Requirement -
The answer is the full set of records below, transcribed exactly.

╭─ Data to process

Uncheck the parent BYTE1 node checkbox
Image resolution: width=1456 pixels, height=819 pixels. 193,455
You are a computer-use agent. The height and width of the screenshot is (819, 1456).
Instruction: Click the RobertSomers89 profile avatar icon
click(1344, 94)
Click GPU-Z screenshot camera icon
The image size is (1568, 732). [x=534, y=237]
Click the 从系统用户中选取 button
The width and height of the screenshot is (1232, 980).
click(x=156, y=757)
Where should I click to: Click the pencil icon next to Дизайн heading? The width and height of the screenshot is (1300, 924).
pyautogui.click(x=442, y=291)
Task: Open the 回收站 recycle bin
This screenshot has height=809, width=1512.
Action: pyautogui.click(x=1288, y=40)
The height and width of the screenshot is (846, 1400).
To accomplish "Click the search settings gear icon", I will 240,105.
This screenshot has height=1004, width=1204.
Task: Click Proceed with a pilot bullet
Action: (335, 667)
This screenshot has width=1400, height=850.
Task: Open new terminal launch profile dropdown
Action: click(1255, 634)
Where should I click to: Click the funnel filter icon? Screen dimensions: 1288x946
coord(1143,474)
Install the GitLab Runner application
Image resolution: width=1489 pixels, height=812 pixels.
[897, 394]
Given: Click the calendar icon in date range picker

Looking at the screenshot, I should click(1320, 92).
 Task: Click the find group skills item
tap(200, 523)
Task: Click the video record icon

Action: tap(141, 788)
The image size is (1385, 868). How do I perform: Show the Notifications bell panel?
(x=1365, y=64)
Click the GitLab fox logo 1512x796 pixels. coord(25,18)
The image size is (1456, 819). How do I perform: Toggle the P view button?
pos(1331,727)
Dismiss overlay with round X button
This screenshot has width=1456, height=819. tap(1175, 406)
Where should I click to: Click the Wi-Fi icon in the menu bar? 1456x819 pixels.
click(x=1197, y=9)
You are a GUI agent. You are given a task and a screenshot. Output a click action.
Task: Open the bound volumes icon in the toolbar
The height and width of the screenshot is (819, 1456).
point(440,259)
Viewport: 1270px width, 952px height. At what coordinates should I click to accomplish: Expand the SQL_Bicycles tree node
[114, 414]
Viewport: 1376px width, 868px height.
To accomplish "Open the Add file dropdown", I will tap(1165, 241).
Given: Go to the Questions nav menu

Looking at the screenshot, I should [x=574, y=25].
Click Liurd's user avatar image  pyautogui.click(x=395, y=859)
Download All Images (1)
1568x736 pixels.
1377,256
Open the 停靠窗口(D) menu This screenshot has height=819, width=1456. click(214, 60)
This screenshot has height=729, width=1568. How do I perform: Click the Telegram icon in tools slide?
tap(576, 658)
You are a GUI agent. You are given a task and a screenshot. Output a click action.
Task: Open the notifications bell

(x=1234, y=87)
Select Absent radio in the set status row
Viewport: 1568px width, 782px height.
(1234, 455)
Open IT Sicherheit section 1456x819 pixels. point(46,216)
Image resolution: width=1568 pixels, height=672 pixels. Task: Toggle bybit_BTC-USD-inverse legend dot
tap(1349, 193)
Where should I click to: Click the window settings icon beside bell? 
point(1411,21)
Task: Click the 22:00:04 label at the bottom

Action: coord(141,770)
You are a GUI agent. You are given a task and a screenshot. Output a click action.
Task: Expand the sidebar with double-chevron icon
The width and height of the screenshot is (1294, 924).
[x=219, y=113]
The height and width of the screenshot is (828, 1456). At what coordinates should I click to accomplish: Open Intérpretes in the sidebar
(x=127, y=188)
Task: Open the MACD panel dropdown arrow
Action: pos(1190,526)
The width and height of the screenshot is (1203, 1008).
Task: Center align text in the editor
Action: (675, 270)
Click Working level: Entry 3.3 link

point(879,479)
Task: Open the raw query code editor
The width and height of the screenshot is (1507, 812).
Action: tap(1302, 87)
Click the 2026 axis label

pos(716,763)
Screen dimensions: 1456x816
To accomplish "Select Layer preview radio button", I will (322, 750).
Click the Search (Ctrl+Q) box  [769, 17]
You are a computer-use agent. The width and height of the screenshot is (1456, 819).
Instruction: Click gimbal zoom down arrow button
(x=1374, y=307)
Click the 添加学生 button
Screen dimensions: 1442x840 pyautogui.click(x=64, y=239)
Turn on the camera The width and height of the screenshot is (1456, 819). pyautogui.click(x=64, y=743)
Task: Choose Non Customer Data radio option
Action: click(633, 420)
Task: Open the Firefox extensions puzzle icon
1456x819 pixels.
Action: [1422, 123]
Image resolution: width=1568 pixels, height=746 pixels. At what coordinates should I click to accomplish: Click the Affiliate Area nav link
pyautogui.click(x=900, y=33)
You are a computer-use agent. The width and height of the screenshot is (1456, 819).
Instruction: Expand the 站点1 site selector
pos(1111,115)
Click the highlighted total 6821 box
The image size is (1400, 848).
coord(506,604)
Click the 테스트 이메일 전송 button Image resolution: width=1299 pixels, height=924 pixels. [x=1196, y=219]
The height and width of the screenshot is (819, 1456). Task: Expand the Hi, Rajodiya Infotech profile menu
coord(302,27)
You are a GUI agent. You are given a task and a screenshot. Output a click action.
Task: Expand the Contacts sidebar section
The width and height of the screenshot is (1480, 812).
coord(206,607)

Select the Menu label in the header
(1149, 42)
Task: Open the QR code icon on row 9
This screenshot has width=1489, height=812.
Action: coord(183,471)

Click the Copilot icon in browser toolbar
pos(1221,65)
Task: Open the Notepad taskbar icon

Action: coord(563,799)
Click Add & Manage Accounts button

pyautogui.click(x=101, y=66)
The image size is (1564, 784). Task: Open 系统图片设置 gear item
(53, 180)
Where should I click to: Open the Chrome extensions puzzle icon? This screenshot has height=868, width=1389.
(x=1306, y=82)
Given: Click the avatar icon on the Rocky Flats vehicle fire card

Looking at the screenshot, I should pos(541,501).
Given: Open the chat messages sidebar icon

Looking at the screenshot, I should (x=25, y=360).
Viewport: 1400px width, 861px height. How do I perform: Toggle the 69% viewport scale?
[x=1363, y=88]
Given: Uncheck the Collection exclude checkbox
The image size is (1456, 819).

╰─

The answer -
Uncheck the parent BYTE1 node checkbox
Image resolution: width=1456 pixels, height=819 pixels. 193,455
You are a computer-use agent. The height and width of the screenshot is (819, 1456).
Instruction: Click the RobertSomers89 profile avatar icon
click(1344, 94)
Click GPU-Z screenshot camera icon
The image size is (1568, 732). [x=534, y=237]
Click the 从系统用户中选取 button
The width and height of the screenshot is (1232, 980).
click(x=156, y=757)
Where should I click to: Click the pencil icon next to Дизайн heading? The width and height of the screenshot is (1300, 924).
pyautogui.click(x=442, y=291)
Task: Open the 回收站 recycle bin
This screenshot has height=809, width=1512.
Action: pyautogui.click(x=1288, y=40)
The height and width of the screenshot is (846, 1400).
To accomplish "Click the search settings gear icon", I will 240,105.
This screenshot has height=1004, width=1204.
Task: Click Proceed with a pilot bullet
Action: (335, 667)
This screenshot has width=1400, height=850.
Task: Open new terminal launch profile dropdown
Action: click(1255, 634)
Where should I click to: Click the funnel filter icon? Screen dimensions: 1288x946
coord(1143,474)
Install the GitLab Runner application
Image resolution: width=1489 pixels, height=812 pixels.
[897, 394]
Given: Click the calendar icon in date range picker

Looking at the screenshot, I should click(1320, 92).
 Task: Click the find group skills item
tap(200, 523)
Task: Click the video record icon

Action: tap(141, 788)
The image size is (1385, 868). How do I perform: Show the Notifications bell panel?
(x=1365, y=64)
Click the GitLab fox logo 1512x796 pixels. coord(25,18)
The image size is (1456, 819). How do I perform: Toggle the P view button?
pos(1331,727)
Dismiss overlay with round X button
This screenshot has width=1456, height=819. tap(1175, 406)
Where should I click to: Click the Wi-Fi icon in the menu bar? 1456x819 pixels.
click(x=1197, y=9)
You are a GUI agent. You are given a task and a screenshot. Output a click action.
Task: Open the bound volumes icon in the toolbar
The height and width of the screenshot is (819, 1456).
point(440,259)
Viewport: 1270px width, 952px height. At what coordinates should I click to accomplish: Expand the SQL_Bicycles tree node
[114, 414]
Viewport: 1376px width, 868px height.
To accomplish "Open the Add file dropdown", I will tap(1165, 241).
Given: Go to the Questions nav menu

Looking at the screenshot, I should [x=574, y=25].
Click Liurd's user avatar image  pyautogui.click(x=395, y=859)
Download All Images (1)
1568x736 pixels.
1377,256
Open the 停靠窗口(D) menu This screenshot has height=819, width=1456. click(214, 60)
This screenshot has height=729, width=1568. How do I perform: Click the Telegram icon in tools slide?
tap(576, 658)
You are a GUI agent. You are given a task and a screenshot. Output a click action.
Task: Open the notifications bell

(x=1234, y=87)
Select Absent radio in the set status row
Viewport: 1568px width, 782px height.
(1234, 455)
Open IT Sicherheit section 1456x819 pixels. point(46,216)
Image resolution: width=1568 pixels, height=672 pixels. Task: Toggle bybit_BTC-USD-inverse legend dot
tap(1349, 193)
Where should I click to: Click the window settings icon beside bell? 
point(1411,21)
Task: Click the 22:00:04 label at the bottom

Action: coord(141,770)
You are a GUI agent. You are given a task and a screenshot. Output a click action.
Task: Expand the sidebar with double-chevron icon
The width and height of the screenshot is (1294, 924).
[x=219, y=113]
The height and width of the screenshot is (828, 1456). At what coordinates should I click to accomplish: Open Intérpretes in the sidebar
(x=127, y=188)
Task: Open the MACD panel dropdown arrow
Action: pos(1190,526)
The width and height of the screenshot is (1203, 1008).
Task: Center align text in the editor
Action: (675, 270)
Click Working level: Entry 3.3 link

point(879,479)
Task: Open the raw query code editor
The width and height of the screenshot is (1507, 812).
Action: tap(1302, 87)
Click the 2026 axis label

pos(716,763)
Screen dimensions: 1456x816
To accomplish "Select Layer preview radio button", I will (322, 750).
Click the Search (Ctrl+Q) box  [769, 17]
You are a computer-use agent. The width and height of the screenshot is (1456, 819).
Instruction: Click gimbal zoom down arrow button
(x=1374, y=307)
Click the 添加学生 button
Screen dimensions: 1442x840 pyautogui.click(x=64, y=239)
Turn on the camera The width and height of the screenshot is (1456, 819). pyautogui.click(x=64, y=743)
Task: Choose Non Customer Data radio option
Action: click(633, 420)
Task: Open the Firefox extensions puzzle icon
1456x819 pixels.
Action: [1422, 123]
Image resolution: width=1568 pixels, height=746 pixels. At what coordinates should I click to accomplish: Click the Affiliate Area nav link
pyautogui.click(x=900, y=33)
You are a computer-use agent. The width and height of the screenshot is (1456, 819).
Instruction: Expand the 站点1 site selector
pos(1111,115)
Click the highlighted total 6821 box
The image size is (1400, 848).
coord(506,604)
Click the 테스트 이메일 전송 button Image resolution: width=1299 pixels, height=924 pixels. [x=1196, y=219]
The height and width of the screenshot is (819, 1456). Task: Expand the Hi, Rajodiya Infotech profile menu
coord(302,27)
You are a GUI agent. You are given a task and a screenshot. Output a click action.
Task: Expand the Contacts sidebar section
The width and height of the screenshot is (1480, 812).
coord(206,607)

Select the Menu label in the header
(1149, 42)
Task: Open the QR code icon on row 9
This screenshot has width=1489, height=812.
Action: coord(183,471)

Click the Copilot icon in browser toolbar
pos(1221,65)
Task: Open the Notepad taskbar icon

Action: coord(563,799)
Click Add & Manage Accounts button

pyautogui.click(x=101, y=66)
The image size is (1564, 784). Task: Open 系统图片设置 gear item
(53, 180)
Where should I click to: Open the Chrome extensions puzzle icon? This screenshot has height=868, width=1389.
(x=1306, y=82)
Given: Click the avatar icon on the Rocky Flats vehicle fire card

Looking at the screenshot, I should pos(541,501).
Given: Open the chat messages sidebar icon

Looking at the screenshot, I should (x=25, y=360).
Viewport: 1400px width, 861px height. How do I perform: Toggle the 69% viewport scale?
[x=1363, y=88]
Given: Uncheck the Collection exclude checkbox
The image size is (1456, 819).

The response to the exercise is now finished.